Introduction to Taiwan’s Paiwan People
Taiwan’s Paiwan people are an aboriginal tribe. The Paiwan language is the daily language of the Tribe. The younger members of the tribe speak both Paiwan and Mandarin Chinese. The Paiwan people of Taiwan make up approximately 17.7% of the total indigenous people living in Taiwan. The last census numbered them at 70,331. They are the third-largest of the Aboriginal Tribes of Taiwan.
Many of the Paiwan people worship the snake. You will notice that a snake often appears on Paiwan clothes. Totem poles are often seen with snakes carved into them. For the Paiwan people, eating snake is prohibited by Tribal law. The Paiwan people refer to themselves as the “descendents of the Paipushe snake.”Animism is the major religion of the Paiwan people who call Taiwan home.Taiwan’s Paiwan people hold a major sacrifices once every five years.
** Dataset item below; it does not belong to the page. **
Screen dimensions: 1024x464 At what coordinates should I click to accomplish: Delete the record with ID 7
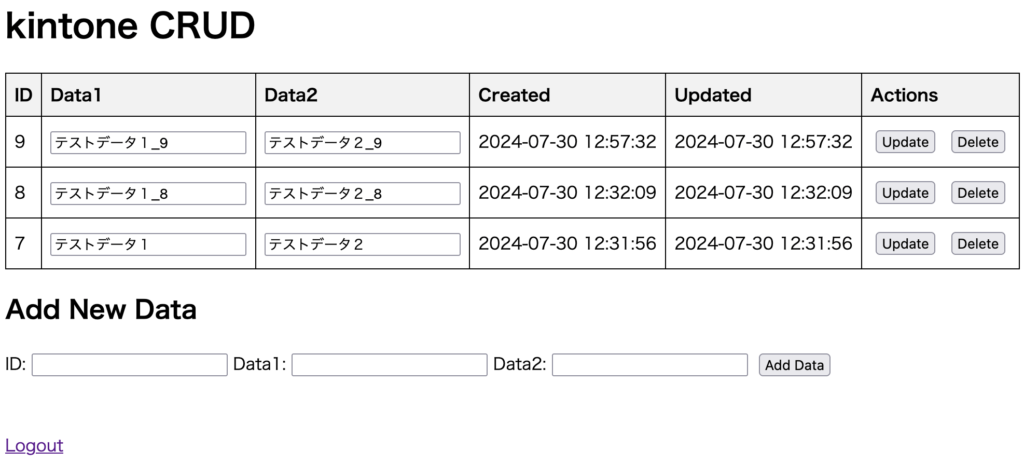click(978, 244)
At this time they ask the spirits of their departed ancestors to come back to the earth and bless them.
Thousands of the Paiwan people of Taiwan have accepted Christianity. Large numbers, and sometimes whole villages adopted Christianity in the 1940‘s-1950‘s. Currently the Presbyterian Church in Taiwan claims just under 15,000 Paiwan members. The New Testament has been successfully translated into the Paiwan language.
Paiwan people are becoming very important members in the cultural centers. The Paiwan tribe shares their music in the diverse cultural activities that are held for tourists who visit the centers. Tourism is fast becoming important to the economy of the tribe. The Paiwan people are amazing musicians who play a large group of instruments. Many of these instruments are very different from the ones that are seen in other cultural groups. They are quite large and have a beautiful tone to them. If you visit any of the cultural centers of the indigenous peoples of Taiwan, perhaps they will be doing a concert.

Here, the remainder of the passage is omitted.